Questione ancor più spinosa quella del Golden power. L’ultima proroga-allargamento è della scorsa settimana, e sembra meno sfacciata di quella più sopra ricordata: arriva solo al 31 dicembre, ma è l’ottava in quattro anni.

Gli ambiti in cui è necessario notificare a Palazzo Chigi qualunque intervento o relazione importante con investitori esteri (ora anche Europei, non solo Extra UE) si sono via via accresciuti e allargati persino alle operazioni di ristrutturazione interna.

I settori in questione sono – scusate se è poco – difesa, sicurezza, infrastrutture, trasporti, comunicazioni, energia, assicurazioni e intermediazione finanziaria, pubblici servizi, ricerca e innovazione ad alto contenuto tecnologico, (chi non ha oggi queste caratteristiche?). Si parla di inserire anche automobili e siderurgia, insomma, quasi tutto, esclusi forse bagnini e bibitari, di cui al caso precedente.

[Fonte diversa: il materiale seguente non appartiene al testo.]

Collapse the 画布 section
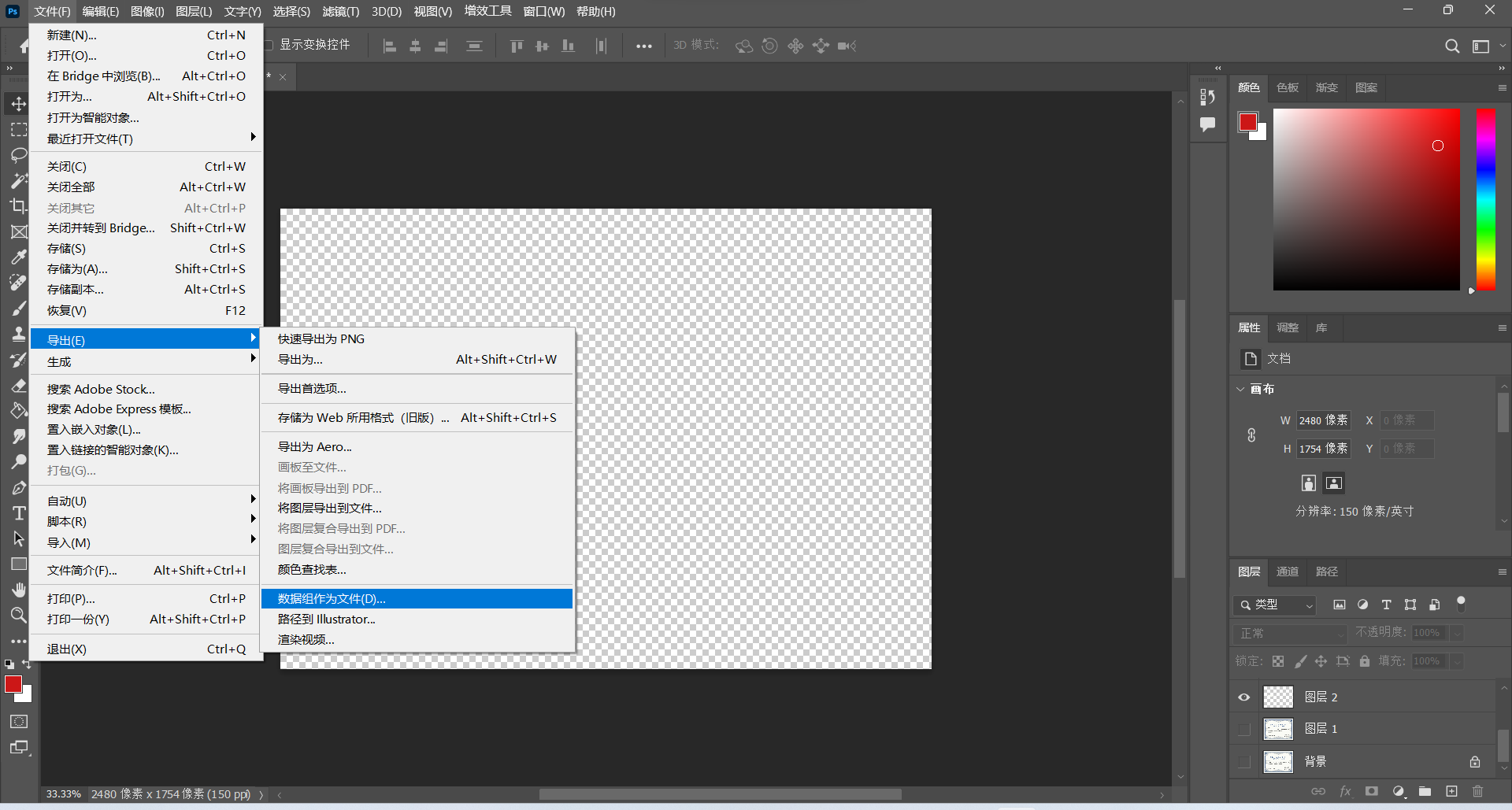The height and width of the screenshot is (810, 1512). 1241,390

Un esercizio di ipocrisia, perché è vero che occorre star ben attenti soprattutto nel rapporto con certe nuove potenze economiche e bisogna sapere che non si possono scambiare arance con vie della seta, come fece un ineffabile ministro degli Esteri, ma cosa resta, in un quadro come questo, della libertà sostanziale di impresa e di mercato, quella della progettazione dello sviluppo?

Per alcuni è fascino dello statalismo, forse, ma la deriva è rischiosa, incide sul rischio Paese, sulla capacità di attrarre investimenti normali, per paura di invasioni anomale.

Confidiamo dunque che a Palazzo Chigi ci sia davvero una testa pensante in più.